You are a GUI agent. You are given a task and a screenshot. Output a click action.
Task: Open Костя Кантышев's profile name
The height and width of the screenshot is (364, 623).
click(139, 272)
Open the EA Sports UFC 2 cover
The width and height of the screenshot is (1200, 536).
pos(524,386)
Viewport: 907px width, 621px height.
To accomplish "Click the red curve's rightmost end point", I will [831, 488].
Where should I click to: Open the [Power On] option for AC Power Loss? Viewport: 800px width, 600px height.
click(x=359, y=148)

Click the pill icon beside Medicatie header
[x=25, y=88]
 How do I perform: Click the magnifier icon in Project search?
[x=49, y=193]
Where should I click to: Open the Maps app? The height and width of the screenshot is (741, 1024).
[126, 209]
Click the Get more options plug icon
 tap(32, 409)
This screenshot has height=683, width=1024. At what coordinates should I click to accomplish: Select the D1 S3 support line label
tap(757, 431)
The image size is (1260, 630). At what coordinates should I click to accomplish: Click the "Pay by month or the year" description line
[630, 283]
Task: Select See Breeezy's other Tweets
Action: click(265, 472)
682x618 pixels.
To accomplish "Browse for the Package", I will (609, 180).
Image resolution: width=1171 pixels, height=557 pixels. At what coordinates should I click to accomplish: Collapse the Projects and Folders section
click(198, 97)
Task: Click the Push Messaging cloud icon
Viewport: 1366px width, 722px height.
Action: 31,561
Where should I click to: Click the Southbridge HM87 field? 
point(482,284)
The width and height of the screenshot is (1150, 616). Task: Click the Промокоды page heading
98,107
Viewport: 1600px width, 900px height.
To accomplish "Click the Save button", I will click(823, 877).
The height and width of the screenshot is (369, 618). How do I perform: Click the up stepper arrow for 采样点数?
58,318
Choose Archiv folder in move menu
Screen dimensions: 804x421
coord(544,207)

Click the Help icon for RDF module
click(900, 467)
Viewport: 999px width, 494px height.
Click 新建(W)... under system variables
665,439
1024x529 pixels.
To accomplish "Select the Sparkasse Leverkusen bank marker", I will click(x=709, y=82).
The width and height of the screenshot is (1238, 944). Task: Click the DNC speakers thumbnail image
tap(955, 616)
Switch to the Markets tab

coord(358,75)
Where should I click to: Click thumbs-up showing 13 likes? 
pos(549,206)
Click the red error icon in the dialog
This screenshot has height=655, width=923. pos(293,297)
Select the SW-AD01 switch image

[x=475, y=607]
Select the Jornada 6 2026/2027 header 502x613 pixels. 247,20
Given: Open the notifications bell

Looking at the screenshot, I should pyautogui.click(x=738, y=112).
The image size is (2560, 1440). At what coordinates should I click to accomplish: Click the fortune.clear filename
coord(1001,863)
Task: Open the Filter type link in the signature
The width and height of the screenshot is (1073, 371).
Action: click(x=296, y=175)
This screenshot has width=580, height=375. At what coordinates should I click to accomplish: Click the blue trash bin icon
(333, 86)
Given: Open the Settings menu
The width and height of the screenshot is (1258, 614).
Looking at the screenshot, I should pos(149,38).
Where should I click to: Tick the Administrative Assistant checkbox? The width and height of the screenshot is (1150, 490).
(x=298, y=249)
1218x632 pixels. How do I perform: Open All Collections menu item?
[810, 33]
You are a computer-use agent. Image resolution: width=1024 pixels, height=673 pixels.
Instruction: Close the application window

- [What you need to do] From the first line to the last, please write out the entries exactly.

- [Solution to the exercise]
You are a GUI agent. You are given a task and a screenshot. Output a click action.
Task: Open Костя Кантышев's profile name
The height and width of the screenshot is (364, 623).
click(139, 272)
Open the EA Sports UFC 2 cover
The width and height of the screenshot is (1200, 536).
pos(524,386)
Viewport: 907px width, 621px height.
To accomplish "Click the red curve's rightmost end point", I will [831, 488].
Where should I click to: Open the [Power On] option for AC Power Loss? Viewport: 800px width, 600px height.
click(x=359, y=148)

Click the pill icon beside Medicatie header
[x=25, y=88]
 How do I perform: Click the magnifier icon in Project search?
[x=49, y=193]
Where should I click to: Open the Maps app? The height and width of the screenshot is (741, 1024).
[126, 209]
Click the Get more options plug icon
 tap(32, 409)
This screenshot has height=683, width=1024. At what coordinates should I click to accomplish: Select the D1 S3 support line label
tap(757, 431)
The image size is (1260, 630). At what coordinates should I click to accomplish: Click the "Pay by month or the year" description line
[630, 283]
Task: Select See Breeezy's other Tweets
Action: click(265, 472)
682x618 pixels.
To accomplish "Browse for the Package", I will (609, 180).
Image resolution: width=1171 pixels, height=557 pixels. At what coordinates should I click to accomplish: Collapse the Projects and Folders section
click(198, 97)
Task: Click the Push Messaging cloud icon
Viewport: 1366px width, 722px height.
Action: 31,561
Where should I click to: Click the Southbridge HM87 field? 
point(482,284)
The width and height of the screenshot is (1150, 616). Task: Click the Промокоды page heading
98,107
Viewport: 1600px width, 900px height.
To accomplish "Click the Save button", I will click(823, 877).
The height and width of the screenshot is (369, 618). How do I perform: Click the up stepper arrow for 采样点数?
58,318
Choose Archiv folder in move menu
Screen dimensions: 804x421
coord(544,207)

Click the Help icon for RDF module
click(900, 467)
Viewport: 999px width, 494px height.
Click 新建(W)... under system variables
665,439
1024x529 pixels.
To accomplish "Select the Sparkasse Leverkusen bank marker", I will click(x=709, y=82).
The width and height of the screenshot is (1238, 944). Task: Click the DNC speakers thumbnail image
tap(955, 616)
Switch to the Markets tab

coord(358,75)
Where should I click to: Click thumbs-up showing 13 likes? 
pos(549,206)
Click the red error icon in the dialog
This screenshot has height=655, width=923. pos(293,297)
Select the SW-AD01 switch image

[x=475, y=607]
Select the Jornada 6 2026/2027 header 502x613 pixels. 247,20
Given: Open the notifications bell

Looking at the screenshot, I should pyautogui.click(x=738, y=112).
The image size is (2560, 1440). At what coordinates should I click to accomplish: Click the fortune.clear filename
coord(1001,863)
Task: Open the Filter type link in the signature
The width and height of the screenshot is (1073, 371).
Action: click(x=296, y=175)
This screenshot has width=580, height=375. At what coordinates should I click to accomplish: Click the blue trash bin icon
(333, 86)
Given: Open the Settings menu
The width and height of the screenshot is (1258, 614).
Looking at the screenshot, I should pos(149,38).
Where should I click to: Tick the Administrative Assistant checkbox? The width and height of the screenshot is (1150, 490).
(x=298, y=249)
1218x632 pixels. How do I perform: Open All Collections menu item?
[810, 33]
You are a computer-use agent. Image resolution: width=1024 pixels, height=673 pixels.
Instruction: Close the application window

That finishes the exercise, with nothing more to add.